--- start of Page text ---

From Wartime Leverage to Post-MOU State Capacity
Iran’s Reconstruction, Institutional Recovery, and Strategic Network Rebalancing
- Wu, Shaoyuan
Global AI Governance and Policy Research Center, EPINOVA LLC
https://orcid.org/0009-0008-0660-8232
Description
This working paper examines whether Iran can convert wartime leverage into durable post-MOU state capacity. It argues that Iran’s central challenge is not claiming strategic survival, but governing the leverage accumulated during conflict across reconstruction financing, institutional recovery, sanctions sequencing, Hormuz governance, proxy discipline, and internal-security stabilization. The paper frames Iran’s likely post-MOU orientation as Eastern-leaning non-alignment: deeper reliance on China, Russia, and Eurasian corridors for strategic depth, combined with selective engagement with Western-linked systems where recovery requires it.

--- end of Page text ---
--- start of Data provided ---

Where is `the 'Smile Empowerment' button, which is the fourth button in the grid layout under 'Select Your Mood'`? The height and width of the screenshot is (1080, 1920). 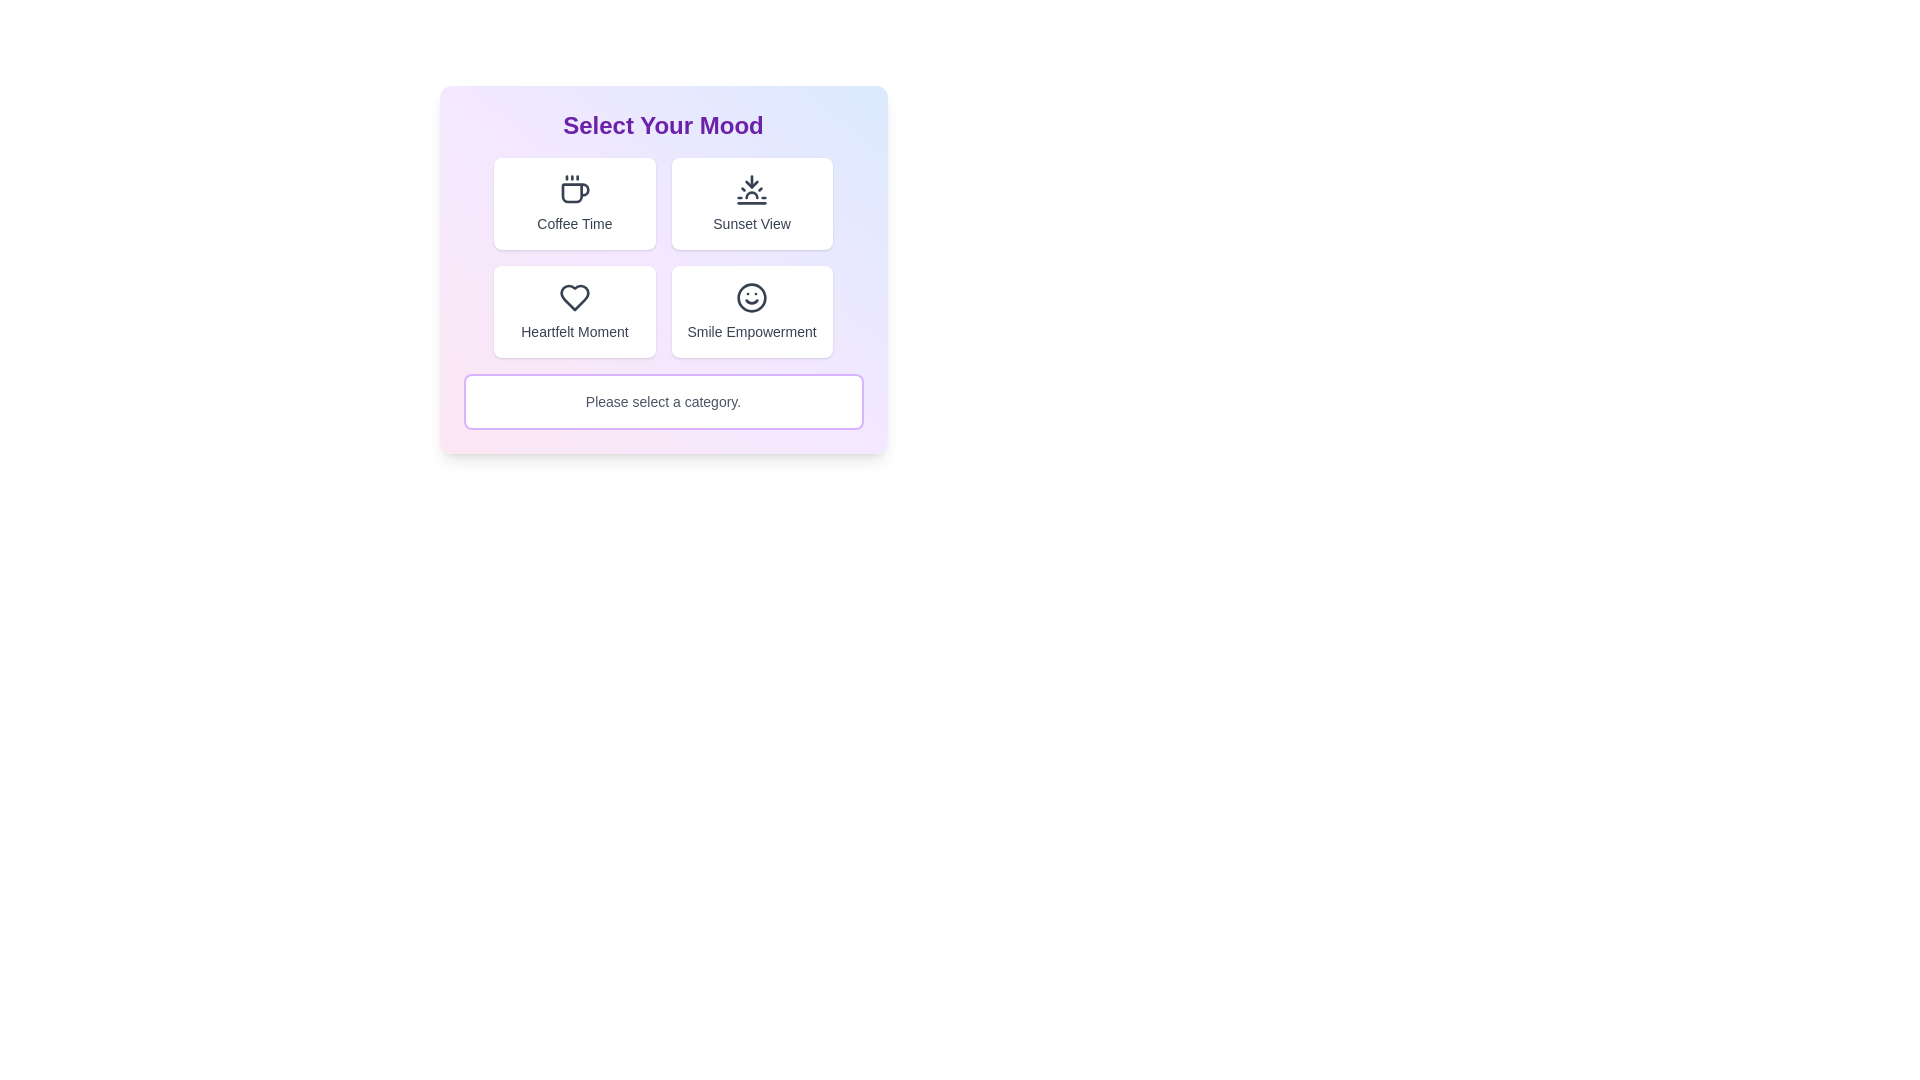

--- end of Data provided ---

§ Written instruction 1
Please list the areas the description of the Iran working paper names for governing the leverage accumulated during conflict.
§ Written instruction 2
Extend the description of the working paper on Iran's post-MOU state capacity, starting after its final sentence.

§ Output 1
- Reconstruction financing
- Institutional recovery
- Sanctions sequencing
- Hormuz governance
- Proxy discipline
- Internal-security stabilization

§ Output 2
Abstract
This working paper examines whether Iran can convert wartime leverage into durable post-MOU state capacity. The reported U.S.–Iran MOU may reduce direct escalation, but it does not resolve the wider conflict system linking U.S.–Iran bargaining, Iran–Israel deterrence, U.S.–Israel alliance management, sanctions sequencing, Hormuz governance, and proxy discipline. The paper argues that Iran’s central post-MOU challenge is not claiming strategic survival, but governing the leverage accumulated during conflict. Reconstruction financing, the reported $300 billion recovery requirement, and approximately $24–25 billion in frozen or restricted assets create not only funding questions, but also problems of liquidity, inflation control, institutional control, convertibility, and political distribution. The paper develops a systems-based framework organized around five interacting pressures: material recovery, institutional recovery, bargaining institutionalization, strategic network management, and internal-security stabilization. It finds that Iran’s likely post-MOU orientation is best understood as Eastern-leaning non-alignment: deeper reliance on China, Russia, and Eurasian corridors for strategic depth, combined with selective engagement with Western-linked systems where sanctions relief, insurance, technology access, and oil-market normalization require it. The principal risk is not immediate collapse or uncontested rise, but nonlinear governance stress in which reconstruction, sanctions sequencing, Hormuz management, proxy discipline, political narrative, and counter-infiltration pressures interact faster than Iran’s institutions can absorb.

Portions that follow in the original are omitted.